My shoulders slumped as I realized I could not hide my dark secret from her any longer. Slowly, I shook my head and desperately tried to bring my thoughts in order.

„No, of course not! It isn’t what you think. It is something entirely different, I promise“, I tried to calm her down.

„Different how?“, she enquired, her face red with anger.

For once, I was at a loss for words. How could I explain the Hunt? The thirst for blood I had to quench? She wouldn’t understand. I couldn’t hold that against her.

„Ethelinda, you owe me an explanation“, she kept pressing. I pressed my fingers against my temples, searching my soul for an answer that made sense to her. The truth was too brutal, yet she deserved to know. Maybe our relationship could be saved if I were honest with her.

„I will tell you the truth“, I announced, the fear pulsating through my veins. There was no beautiful way to put it. I had to be honest if I expected her to stay with me.

„I am a vampire.“ The words hung heavy in the air between us. Her eyebrows furrowed in disbelief.

„This is not the time and place for a twisted joke“, she stated, a hurt look in her beautiful eyes.

„I am not joking, Lavinia“, I assured her.

She was taken aback. „Oh, you are serious? You are really a vampire?“, she shouted, putting distance between us with a step back.

„Yes, but do not fear me. I only hunt men. I would never hurt you, darling“, I guaranteed her, stepping forward and clasping my cold fingers around her warm hand.

„You … hunt … men?“, she stammered, fear creeping in.

„I was at a social club, looking for a male victim“, I continued telling the truth. „I found a lonely man. We went back to his apartment where I sucked him dry.

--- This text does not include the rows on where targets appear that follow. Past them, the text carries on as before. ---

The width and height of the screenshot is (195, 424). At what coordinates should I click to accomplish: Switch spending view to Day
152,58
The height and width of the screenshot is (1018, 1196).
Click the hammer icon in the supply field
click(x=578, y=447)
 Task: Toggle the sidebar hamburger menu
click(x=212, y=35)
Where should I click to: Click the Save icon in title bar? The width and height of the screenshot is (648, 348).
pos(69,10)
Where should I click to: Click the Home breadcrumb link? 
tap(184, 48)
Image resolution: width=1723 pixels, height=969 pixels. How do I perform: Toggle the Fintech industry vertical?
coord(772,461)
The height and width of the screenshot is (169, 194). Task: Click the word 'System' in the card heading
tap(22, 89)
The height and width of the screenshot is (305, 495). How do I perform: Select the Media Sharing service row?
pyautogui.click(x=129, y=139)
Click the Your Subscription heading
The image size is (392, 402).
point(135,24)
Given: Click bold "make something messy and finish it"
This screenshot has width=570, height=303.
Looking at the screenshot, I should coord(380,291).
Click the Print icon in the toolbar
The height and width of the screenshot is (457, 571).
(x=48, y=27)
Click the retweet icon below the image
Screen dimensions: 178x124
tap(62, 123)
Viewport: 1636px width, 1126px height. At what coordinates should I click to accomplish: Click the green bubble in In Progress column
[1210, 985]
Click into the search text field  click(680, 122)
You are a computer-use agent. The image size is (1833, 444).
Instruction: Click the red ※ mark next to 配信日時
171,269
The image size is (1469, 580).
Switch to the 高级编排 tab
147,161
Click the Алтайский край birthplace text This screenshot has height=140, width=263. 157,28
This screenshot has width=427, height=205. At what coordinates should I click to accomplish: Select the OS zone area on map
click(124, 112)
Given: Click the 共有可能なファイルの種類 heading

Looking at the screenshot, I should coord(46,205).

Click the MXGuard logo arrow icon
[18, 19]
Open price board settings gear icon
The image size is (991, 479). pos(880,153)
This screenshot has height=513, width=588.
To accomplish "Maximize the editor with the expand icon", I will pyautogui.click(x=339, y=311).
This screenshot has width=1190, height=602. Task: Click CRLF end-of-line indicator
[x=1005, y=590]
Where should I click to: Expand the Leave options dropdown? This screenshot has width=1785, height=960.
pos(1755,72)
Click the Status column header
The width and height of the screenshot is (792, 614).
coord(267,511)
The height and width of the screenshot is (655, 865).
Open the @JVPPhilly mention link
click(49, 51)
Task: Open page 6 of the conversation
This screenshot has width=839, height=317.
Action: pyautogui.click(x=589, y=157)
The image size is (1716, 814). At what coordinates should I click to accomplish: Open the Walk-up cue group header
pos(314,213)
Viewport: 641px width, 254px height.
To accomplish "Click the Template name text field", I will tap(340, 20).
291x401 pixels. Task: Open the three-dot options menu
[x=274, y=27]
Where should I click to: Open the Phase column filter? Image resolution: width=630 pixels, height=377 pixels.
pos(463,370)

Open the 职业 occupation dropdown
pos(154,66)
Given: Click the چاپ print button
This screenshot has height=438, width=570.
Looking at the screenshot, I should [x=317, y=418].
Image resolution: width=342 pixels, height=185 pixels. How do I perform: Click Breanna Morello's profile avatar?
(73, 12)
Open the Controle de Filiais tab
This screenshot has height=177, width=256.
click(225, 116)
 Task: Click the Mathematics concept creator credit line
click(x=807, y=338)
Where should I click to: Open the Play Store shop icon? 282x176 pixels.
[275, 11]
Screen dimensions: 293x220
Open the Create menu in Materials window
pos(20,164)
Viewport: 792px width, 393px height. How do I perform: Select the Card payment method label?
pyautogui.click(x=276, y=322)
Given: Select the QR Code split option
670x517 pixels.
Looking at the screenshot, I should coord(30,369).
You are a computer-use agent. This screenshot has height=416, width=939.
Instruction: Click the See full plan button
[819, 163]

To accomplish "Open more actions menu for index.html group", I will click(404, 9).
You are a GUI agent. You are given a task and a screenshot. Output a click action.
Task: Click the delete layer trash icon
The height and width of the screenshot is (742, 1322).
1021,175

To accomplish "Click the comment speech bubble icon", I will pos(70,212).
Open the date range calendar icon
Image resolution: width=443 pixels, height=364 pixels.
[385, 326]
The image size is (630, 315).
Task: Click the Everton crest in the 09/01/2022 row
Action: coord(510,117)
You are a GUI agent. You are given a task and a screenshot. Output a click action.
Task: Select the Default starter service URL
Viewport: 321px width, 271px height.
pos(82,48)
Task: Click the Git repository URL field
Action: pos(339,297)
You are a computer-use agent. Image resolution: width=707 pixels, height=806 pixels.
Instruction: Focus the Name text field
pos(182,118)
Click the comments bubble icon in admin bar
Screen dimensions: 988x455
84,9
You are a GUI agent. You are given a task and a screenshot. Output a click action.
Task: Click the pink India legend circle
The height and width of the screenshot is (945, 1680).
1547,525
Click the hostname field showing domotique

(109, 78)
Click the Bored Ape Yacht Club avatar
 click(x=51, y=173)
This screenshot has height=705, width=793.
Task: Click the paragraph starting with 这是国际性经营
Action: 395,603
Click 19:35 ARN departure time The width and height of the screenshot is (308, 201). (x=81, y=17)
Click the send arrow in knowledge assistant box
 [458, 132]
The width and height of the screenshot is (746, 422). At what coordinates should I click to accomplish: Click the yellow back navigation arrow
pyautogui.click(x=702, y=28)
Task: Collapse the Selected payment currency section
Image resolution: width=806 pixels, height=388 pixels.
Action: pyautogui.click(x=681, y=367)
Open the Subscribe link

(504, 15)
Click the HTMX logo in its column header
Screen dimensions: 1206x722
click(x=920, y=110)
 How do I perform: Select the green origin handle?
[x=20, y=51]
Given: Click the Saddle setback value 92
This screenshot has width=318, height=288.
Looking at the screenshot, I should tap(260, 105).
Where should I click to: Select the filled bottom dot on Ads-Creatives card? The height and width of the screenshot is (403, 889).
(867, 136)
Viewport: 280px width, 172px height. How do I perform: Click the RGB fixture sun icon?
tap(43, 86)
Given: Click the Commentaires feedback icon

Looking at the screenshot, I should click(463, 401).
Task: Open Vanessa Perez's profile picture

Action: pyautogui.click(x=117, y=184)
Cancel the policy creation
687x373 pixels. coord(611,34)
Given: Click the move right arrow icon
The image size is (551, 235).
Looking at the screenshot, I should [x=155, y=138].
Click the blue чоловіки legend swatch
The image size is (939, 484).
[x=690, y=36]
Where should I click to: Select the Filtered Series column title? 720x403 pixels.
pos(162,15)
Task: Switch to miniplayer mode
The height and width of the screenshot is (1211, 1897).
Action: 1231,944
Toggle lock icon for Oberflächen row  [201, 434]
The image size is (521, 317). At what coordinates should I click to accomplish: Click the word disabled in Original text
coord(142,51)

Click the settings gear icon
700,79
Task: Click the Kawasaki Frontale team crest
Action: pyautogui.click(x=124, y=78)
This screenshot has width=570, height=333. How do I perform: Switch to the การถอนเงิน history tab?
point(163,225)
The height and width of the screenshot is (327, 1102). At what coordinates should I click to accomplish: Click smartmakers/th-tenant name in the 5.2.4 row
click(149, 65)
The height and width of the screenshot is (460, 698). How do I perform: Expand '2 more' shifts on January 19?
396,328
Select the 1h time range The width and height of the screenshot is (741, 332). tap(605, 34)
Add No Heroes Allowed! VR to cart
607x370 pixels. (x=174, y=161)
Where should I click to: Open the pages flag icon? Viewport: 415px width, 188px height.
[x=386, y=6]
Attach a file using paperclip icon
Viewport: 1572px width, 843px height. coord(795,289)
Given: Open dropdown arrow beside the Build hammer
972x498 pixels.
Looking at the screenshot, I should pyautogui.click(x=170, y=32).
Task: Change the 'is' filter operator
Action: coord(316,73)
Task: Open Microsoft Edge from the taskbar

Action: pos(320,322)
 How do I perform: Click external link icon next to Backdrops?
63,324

Worry not, darling, I would never bite your pretty neck.“

My reassurance fell flat. She shot me a bewildered look, pulled her hand back and fetched her purse.

„I can’t do this“, she muttered to herself. „My girlfriend is a vampire; what the actual fuck?“

„Lavinia, please stay—“, I begged her. She rushed to the door.

„No, I can’t! I can’t believe you murdered an innocent man! What the fuck is wrong with you?“, she screamed back at me.

„Please, sit down and let me explain“, I pleaded. She shook her head decisively, sending blonde locks flying in all directions.

„It’s over“, she said with a sad smile. The door fell shut behind her.